На все это Ардальон Васильевич молчал: лицо его далеко не выражало доверия ко всему тому, что он слышал.
– Третье теперь-с! – говорила Александра Григорьевна, вынимая из кармана еще бумагу. – Это просьба моя в сенат, – я сама ее сочинила…
Лицо Захаревского уже явно исказилось. Александра Григорьевна несколько лет вела процесс, и не для выгоды какой-нибудь, а с целью только показать, что она юристка и может писать деловые бумаги. Ардальон Васильевич в этом случае был больше всех ее жертвой: она читала ему все сочиняемые ею бумаги, которые в смысле деловом представляли совершенную чушь; требовала совета у него на них, ожидала от него похвалы им и наконец давала ему тысячу вздорнейших поручений.
– Подайте это прошение, ну, и там подмажьте, где нужно будет! – заключила она, вероятно воображая, что говорит самую обыкновенную вещь.
Но у Ардальона Васильевича пот даже выступил на лбу. Он, наконец, начал во всем этом видеть некоторое надругательство над собою. «Еще и деньги плати за нее!» – подумал он и, отойдя от гостьи, молча сел на отдаленное кресло. Маремьяна Архиповна тоже молчала; она видела, что муж ее чем-то недоволен, но чем именно – понять хорошенько не могла.
Александра Григорьевна между тем как бы что-то такое соображала.
– На свете так мало людей, – начала она, прищуривая глаза, – которые бы что-нибудь для кого сделали, что право, если самой кому хоть чем-нибудь приведется услужить, так так этому радуешься, что и сказать того нельзя…
– Вам уж это свыше от природы дано! – проговорил как бы нехотя Ардальон Васильевич.

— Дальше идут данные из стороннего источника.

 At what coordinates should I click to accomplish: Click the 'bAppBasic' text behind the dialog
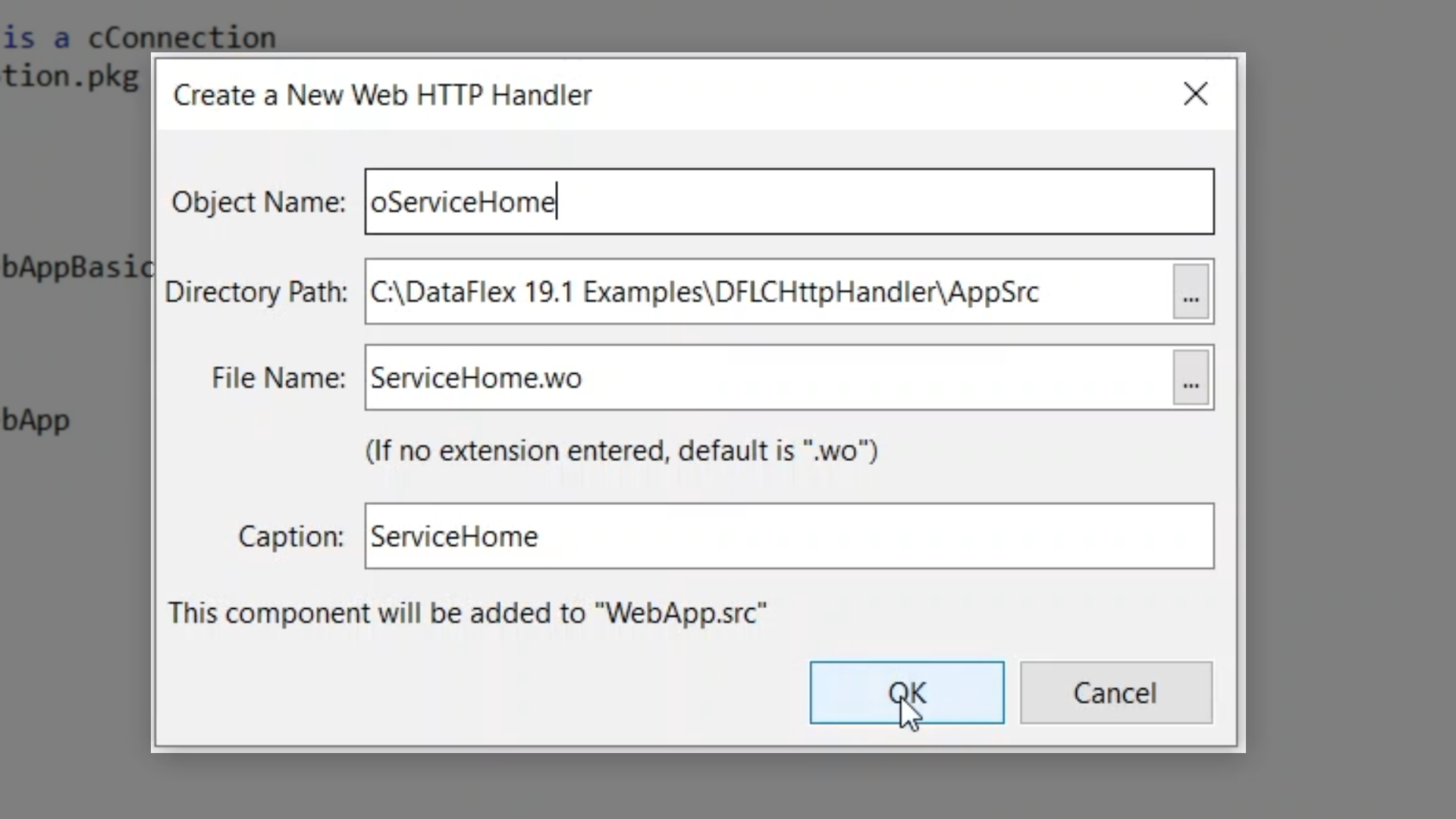pos(77,268)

– А по-моему так это от бога, по его внушениям! – подхватила, с гораздо большим одушевлением, Маремьяна Архиповна.
– Вот это так, вернее, – согласилась с нею Александра Григорьевна. – «Ничто бо от вас есть, а все от меня!» – сочинила она сама текст.

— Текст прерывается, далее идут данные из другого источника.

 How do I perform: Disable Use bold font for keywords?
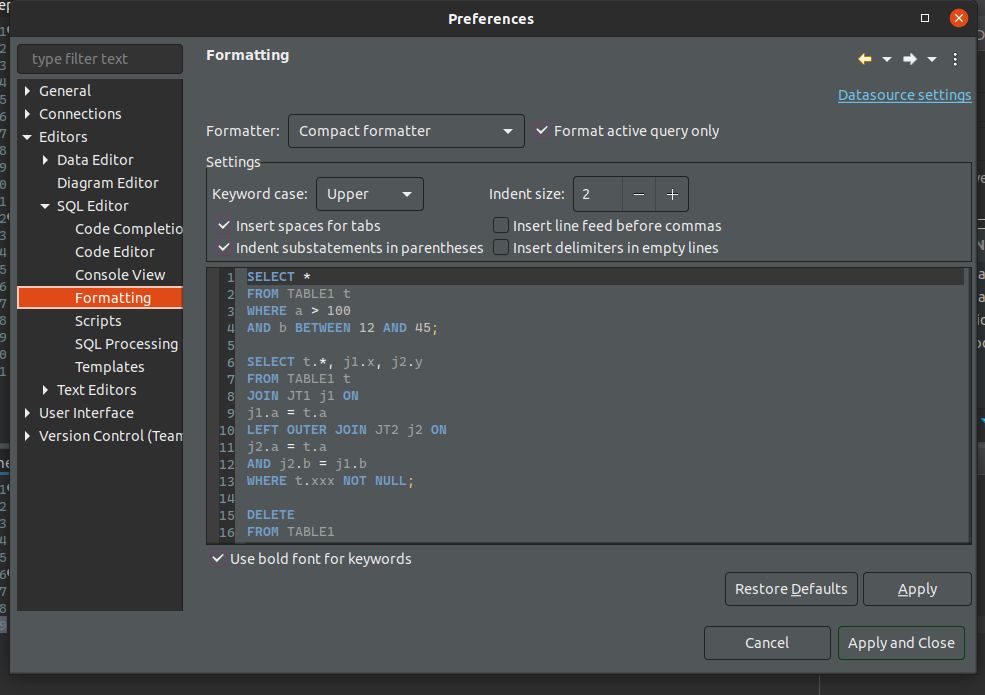pyautogui.click(x=218, y=559)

Разговаривать далее, видимо, было не об чем ни гостье, ни хозяевам. Маремьяна Архиповна, впрочем, отнеслась было снова к Александре Григорьевне с предложением, что не прикажет ли она чего-нибудь закусить?
– Ах, нет, подите! Бог с вами! – почти с, ужасом воскликнула та. – Я сыта по горло, да нам пора и ехать. Вставай, Сережа! – обратилась она к сыну.
Тот встал. Александра Григорьевна любезно расцеловалась с хозяйкой; дала поцеловать свою руку Ардальону Васильичу и старшему его сыну и – пошла. Захаревские, с почтительно наклоненными головами, проводили ее до экипажа, и когда возвратились в комнаты, то весь их наружный вид совершенно изменился: у Маремьяны Архиповны пропала вся ее суетливость и она тяжело опустилась на тот диван, на котором сидела Александра Григорьевна, а Ардальон Васильевич просто сделался гневен до ярости.
– Какова бестия, – а? Какова каналья? – обратился он прямо к жене. – Обещала, что напишет и к графу, и к принцу самому, а дала две цидулишки к какому-то учителю и какому-то еще секретаришке!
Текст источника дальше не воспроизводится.